**Extrait de texte**
================================

Près d’un an après le recours en jus­tice déposé par Green­peace France, les Amis de la terre et Notre Affaire à Tous (NAAT) con­tre Total­En­er­gies pour «pra­tiques com­mer­ciales trompeuses», la pre­mière audi­ence s’est tenue au tri­bunal judi­ci­aire de Paris ce mar­di 14 mars.

Par­mi leurs griefs, les trois ONG, soutenues par Clien­tEarth, une asso­ci­a­tion bri­tan­nique spé­cial­isée dans le droit et l’environnement, esti­ment que le pétroli­er induit le con­som­ma­teur en erreur lorsqu’il promet d’atteindre la neu­tral­ité car­bone (l’équilibre entre le CO2 émis et celui qui sera absorbé) d’ici à 2050.

Comme l’avait déjà indiqué Clara Gon­za­les, juriste auprès de Green­peace France : «le groupe omet la majeure par­tie de ses émis­sions déclarées : son scope 3 [les émis­sions de gaz à effet de serre liées à l’utilisation de ses pro­duits, notam­ment le pét­role dans les voitures, NDLR], soit plus de 85% des 450 mil­lions de tonnes d’équiv­a­lent CO2 qu’elle émet chaque année». Une affir­ma­tion biaisée comme l’a affir­mé Total­En­er­gies à Vert : «En Europe, toutes les émis­sions (scope 1, 2 et 3) de Total­En­er­gies ont bais­sé de 23% entre 2015 et 2021, ce qui nous posi­tionne dans la tra­jec­toire du Green Deal Européen».

En 2021, Total est devenu Total­En­er­gies. Le PDG Patrick Pouyan­né, lors du dévoile­ment du nou­veau logo. © Christophe Archambault/AFP

Le recours des asso­ci­a­tions vise égale­ment les allé­ga­tions jugées men­songères de la multi­na­tionale sur le gaz fos­sile, van­té comme une «énergie de tran­si­tion», et sur les ver­tus sup­posées des agro­car­bu­rants. Les requérants deman­dent au juge civ­il de con­train­dre Total­En­er­gies à retir­er ses pub­lic­ités trompeuses et de se voir impos­er une men­tion oblig­a­toire sur les futures réclames au sujet des impacts cli­ma­tiques de sa pro­duc­tion présente et à venir de pét­role et de gaz.

Mar­di, avant même que la jus­tice ne se prononce sur le fond du dossier, les avo­cats du groupe pétroli­er et gazier ont ten­té de cass­er la procé­dure. Total­En­er­gies a notam­ment con­testé «l’in­térêt à agir» de l’association Notre Affaire à Tous et de Clien­tEarth pour des ques­tions statu­taires et de nation­al­ité. «D’après eux, nous ne sommes pas une asso­ci­a­tion de défense des con­som­ma­teurs donc nous n’avons rien à faire là. Mais c’est faux, nous avons le droit d’intenter une action en jus­tice en tant qu’association envi­ron­nemen­tale, la jurispru­dence nous donne rai­son», explique à Vert Jus­tine Ripoll, chargée de cam­pagne auprès de NAAT.

================================

**Tâche**
Recopiez à l'identique le passage de l'extrait sur le recours contre TotalEnergies, depuis « En 2021, Total » jusqu'à « pét­role et de gaz. » inclus. Les enregistrements qui suivent l'extrait ne servent à rien ici.

**Entrées extraites**
================================

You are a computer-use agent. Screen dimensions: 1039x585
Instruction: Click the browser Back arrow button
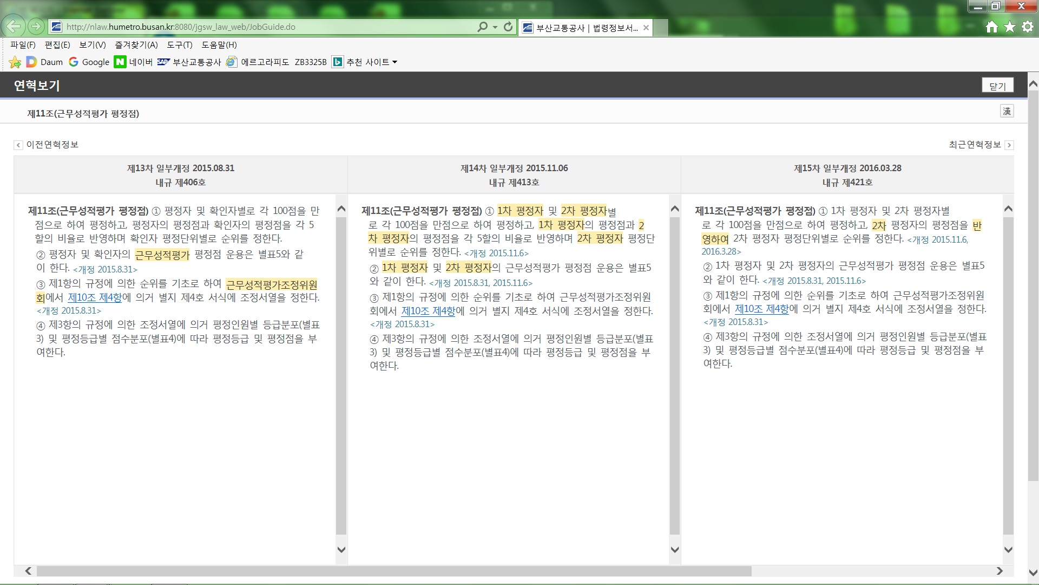pyautogui.click(x=14, y=26)
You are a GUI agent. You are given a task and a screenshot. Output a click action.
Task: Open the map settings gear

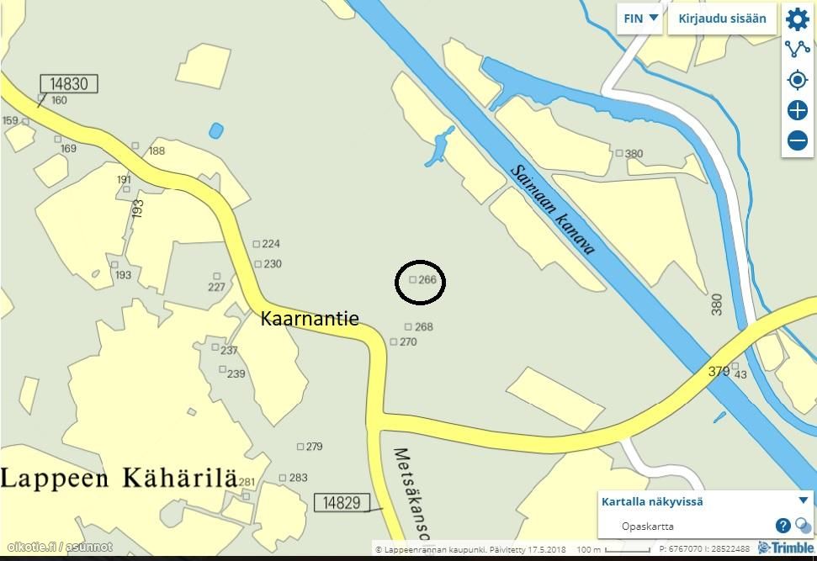(x=797, y=19)
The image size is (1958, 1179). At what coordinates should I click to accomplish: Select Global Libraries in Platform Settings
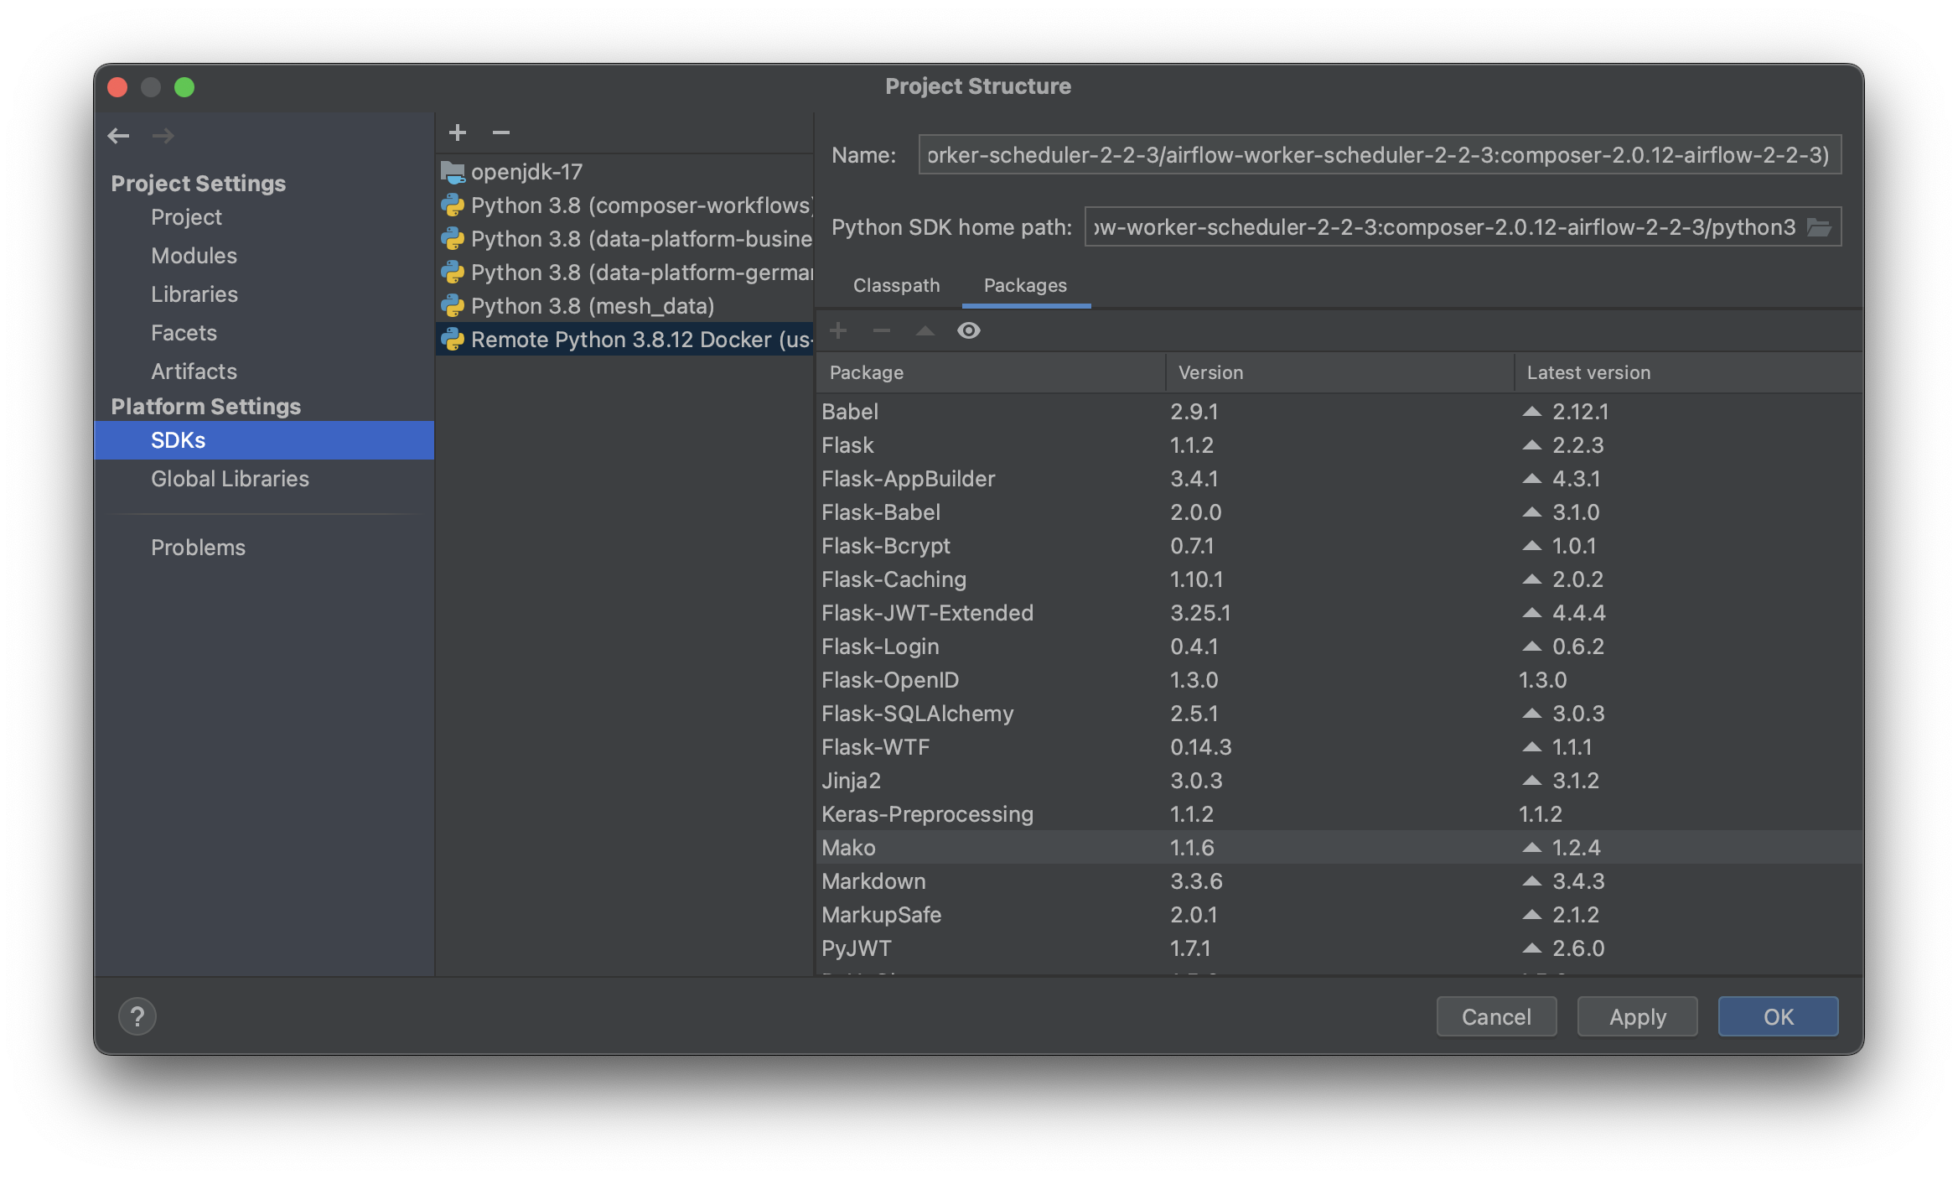[230, 479]
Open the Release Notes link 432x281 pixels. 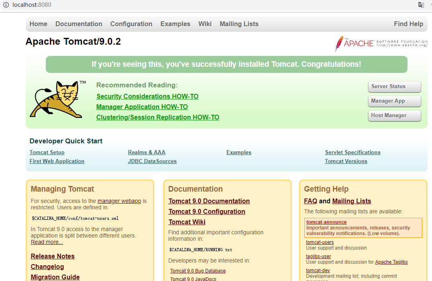point(53,256)
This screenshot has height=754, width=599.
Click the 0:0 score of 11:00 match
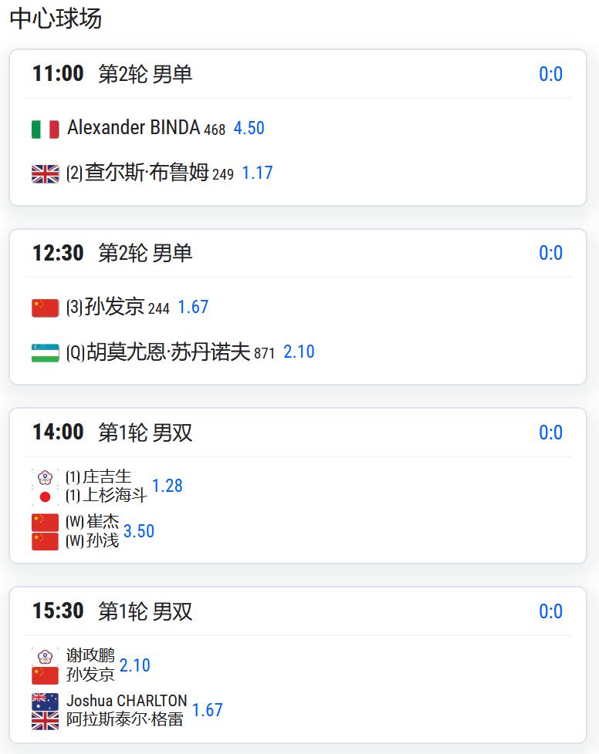pyautogui.click(x=550, y=74)
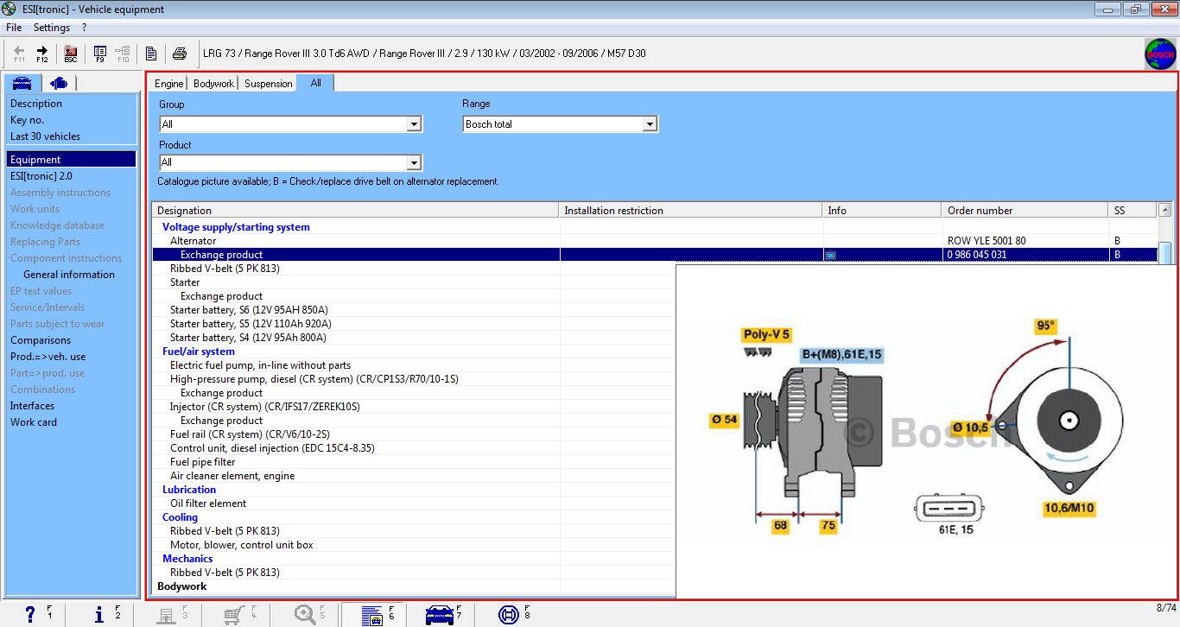Image resolution: width=1180 pixels, height=627 pixels.
Task: Select the Starter row in parts list
Action: tap(185, 282)
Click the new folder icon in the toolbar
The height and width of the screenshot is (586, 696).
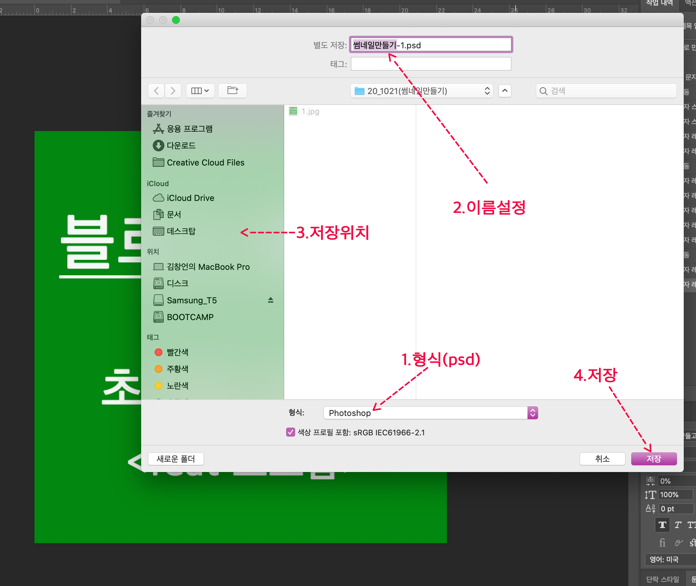tap(232, 91)
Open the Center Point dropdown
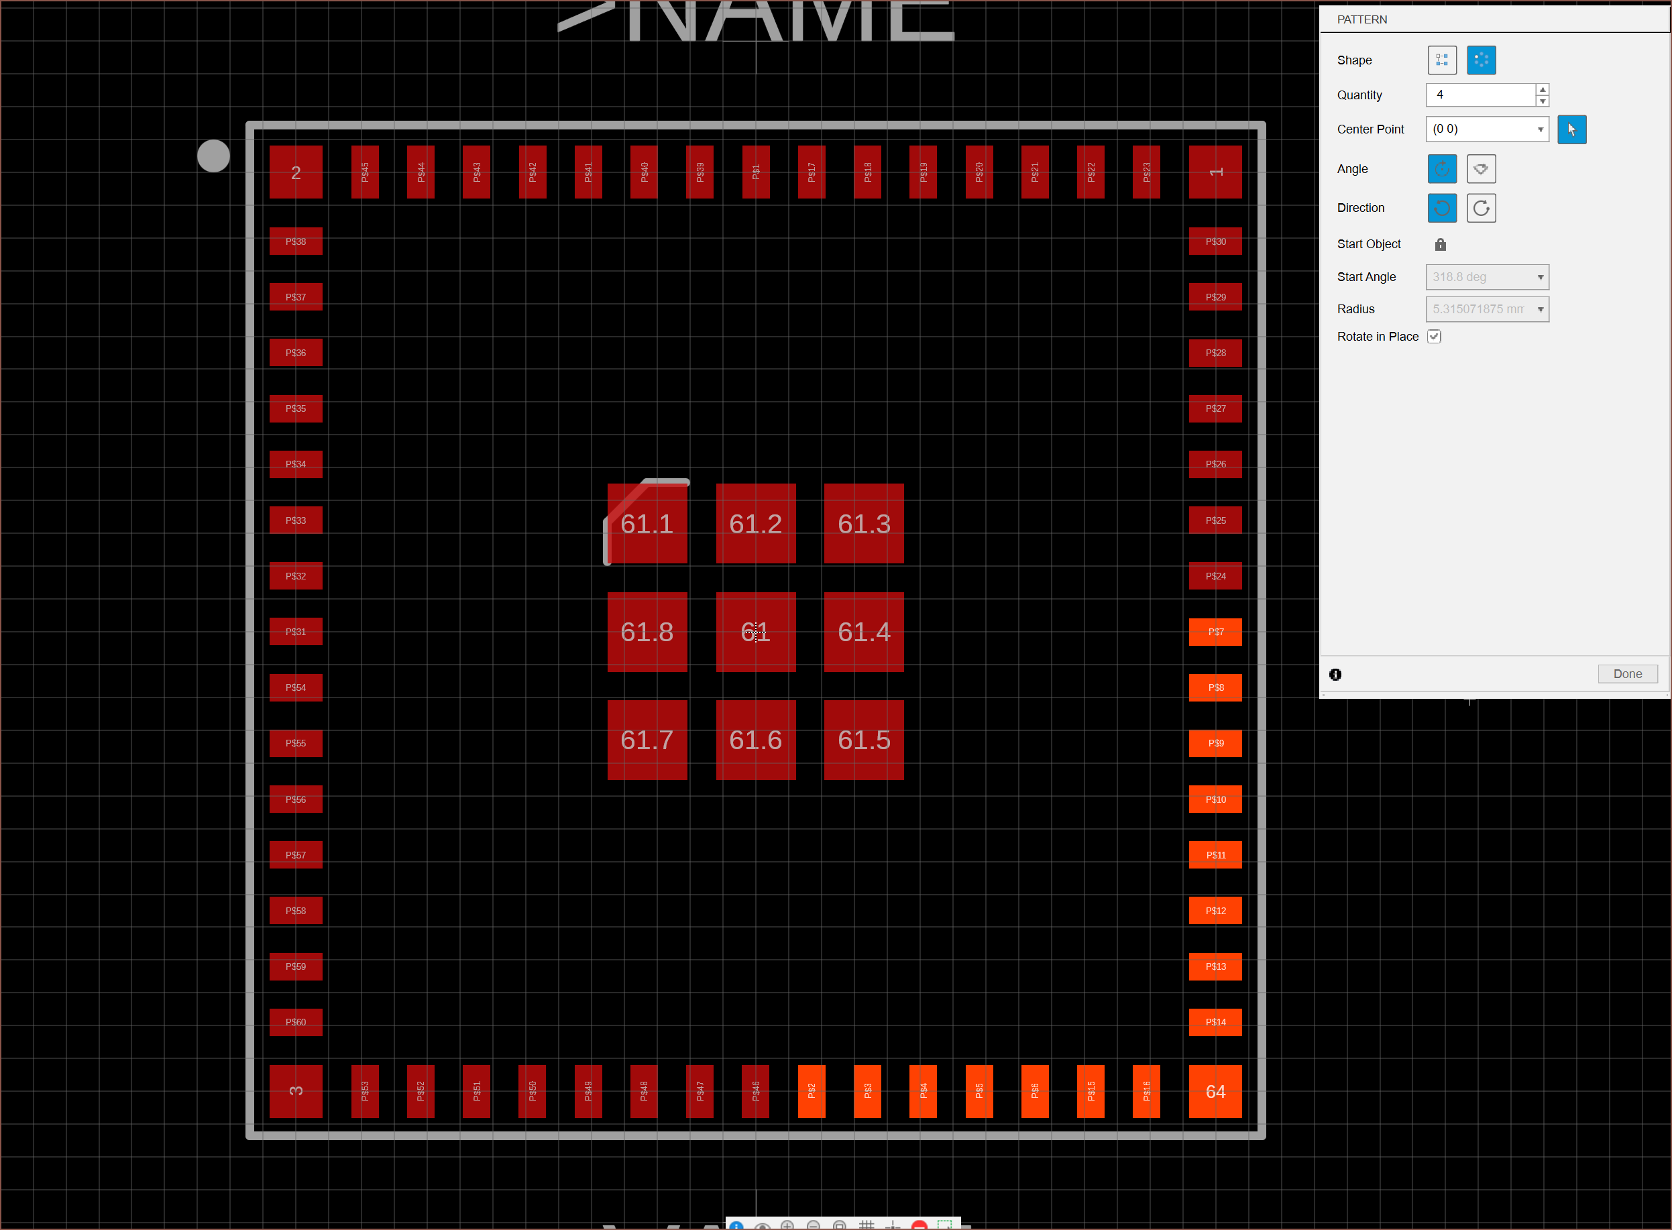Image resolution: width=1672 pixels, height=1230 pixels. click(x=1539, y=130)
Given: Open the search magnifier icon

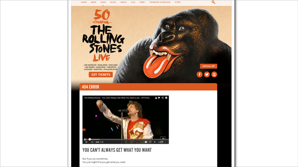Looking at the screenshot, I should tap(213, 2).
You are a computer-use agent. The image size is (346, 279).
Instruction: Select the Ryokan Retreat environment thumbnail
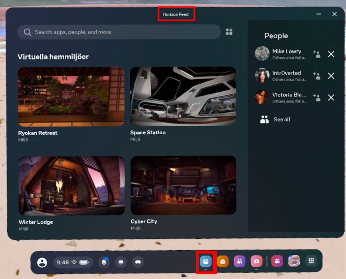coord(71,96)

================================

**Réponse**
En 2021, Total est devenu Total­En­er­gies. Le PDG Patrick Pouyan­né, lors du dévoile­ment du nou­veau logo. © Christophe Archambault/AFP

Le recours des asso­ci­a­tions vise égale­ment les allé­ga­tions jugées men­songères de la multi­na­tionale sur le gaz fos­sile, van­té comme une «énergie de tran­si­tion», et sur les ver­tus sup­posées des agro­car­bu­rants. Les requérants deman­dent au juge civ­il de con­train­dre Total­En­er­gies à retir­er ses pub­lic­ités trompeuses et de se voir impos­er une men­tion oblig­a­toire sur les futures réclames au sujet des impacts cli­ma­tiques de sa pro­duc­tion présente et à venir de pét­role et de gaz.